Isso é possível porque o candidato interage com o chatbot. Apesar de profunda, a análise é enxuta: Ximenes explica que a experiência não pode ser longa para não se tornar chata. A ferramenta é usada nas primeiras fases da seleção para entender as características do candidato e onde ele pode se encaixar. Sem humanos no processo, é possível contratar alguém em 15 ou 20 minutos.
Aprendizado constante
Os chatbots estão cada vez mais refinados. A IA embutida neles aprende continuamente e, quanto maior o volume de dados, mais extenso o aprendizado. Esse processo, no entanto, precisa de supervisão. “Se não for supervisionado, é muito perigoso”, comenta Capelati. Ele lembra da robô Tay, da Microsoft, que se tornou racista depois de ser colocada no Twitter.
Para controlar esse processo, é comum que o aprendizado seja com base no que deu errado em ocasiões anteriores. “É preciso dizer para o robô como aprender. Esses sistemas precisam de curadoria, porque não aprendem sozinhos.”
Então, se um consumidor quiser fazer uma transferência de dinheiro, por exemplo, o chatbot tem de entender as diferentes formas de fazer esse pedido. Pode ser o tradicional “quero fazer uma transferência”, mas também o jocoso “preciso mandar uma grana”. Os especialistas ensinam o robô a lidar com situações inesperadas: por isso, é comum ouvi-lo dizer “não sei, mas estou aprendendo rápido” quando se depara com uma situação nova.
Eles ainda vão evoluir mais
Os chatbots já evoluíram muito e são capazes até de entender intenções, subentendidos e ironias. “Isso é possível graças ao avanço do poder computacional, porque a IA precisa dele”, reflete Bernardoni. “Ainda há o que progredir, mas os sistemas atuais já entendem bem a linguagem natural.”

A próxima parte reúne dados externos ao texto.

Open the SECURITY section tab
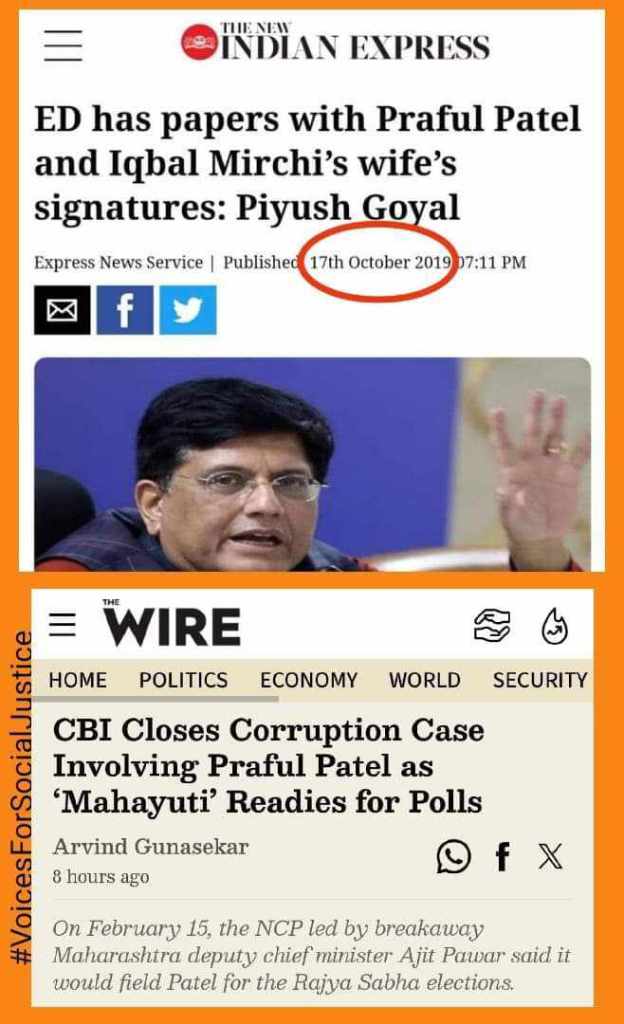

A evolução dos chatbots são os voicebots. Mais sofisticados, eles garantem conversas muito semelhantes às que se tem com atendentes humanos. “As pessoas são muito educadas quando conversam com esse tipo de robô: em geral, no fim da conversa, elas falam o nome dele e o agradecem, como se um humano tivesse resolvido os problemas”, conta Elio.

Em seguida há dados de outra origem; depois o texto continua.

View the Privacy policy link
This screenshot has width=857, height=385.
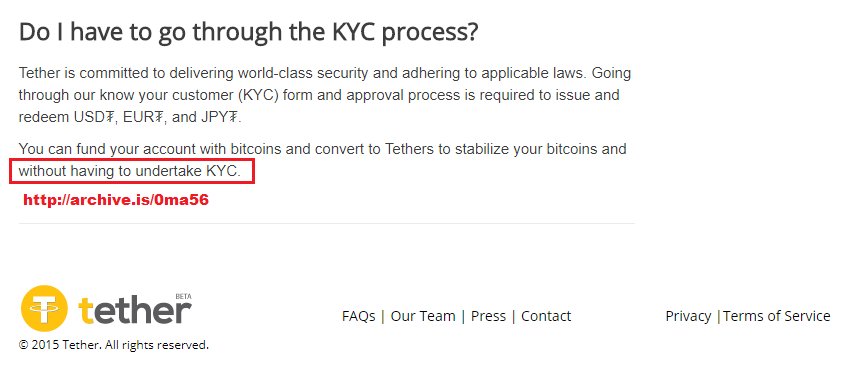(688, 316)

E é comum, ainda, que os clientes tenham muita paciência com a tecnologia: quando o sistema não entende uma pergunta, os consumidores geralmente a reformulam para facilitar. Em média, esse tipo de atendimento resolve até 70% dos casos.
Alguns robôs são usados para ligar para call centers e, muitas vezes, são atendidos por humanos. Para evitar que a ligação seja desligada, foram criados gatilhos de humanização. “Ao tentar cancelar um contrato, por exemplo, se forem inseridos ruídos, como o choro de um bebê, os atendentes se tornam mais solícitos para resolver o problema”, destaca.
Com a popularização das assistentes digitais, como Google Assistente e Alexa, a grande tendência é que os chatbots de empresas se conectem a elas para resolver problemas. “A presença do Echo nos EUA é muito grande”, diz Bernardoni. “Ele foi lançado há quatro anos e superou as expectativas de vendas por lá.”
No Brasil, a chegada da Alexa em português na quinta-feira (3) representa um movimento importante. O Google Assistente já está por aqui há algum tempo, mas, com a concorrência, a chance de que ambos melhorem rapidamente aumenta muito. “E falar com a assistente é muito prático”, diverte-se Bernardoni.
Por enquanto, tanto o Google Assistente quanto a Alexa têm limitações cognitivas. As empresas dizem que ensinam as assistentes continuamente a falar novos idiomas e a entender culturas locais, mas o fato é que elas nem sempre entendem completamente o que se quer dizer em português.
Bernardoni ressalta que a evolução deve ser muito rápida. É natural, então, que em algum momento a tecnologia das assistentes digitais chegue a todos os aparelhos. “Em 2022, o mundo já vai ser muito diferente do que é hoje”, aposta.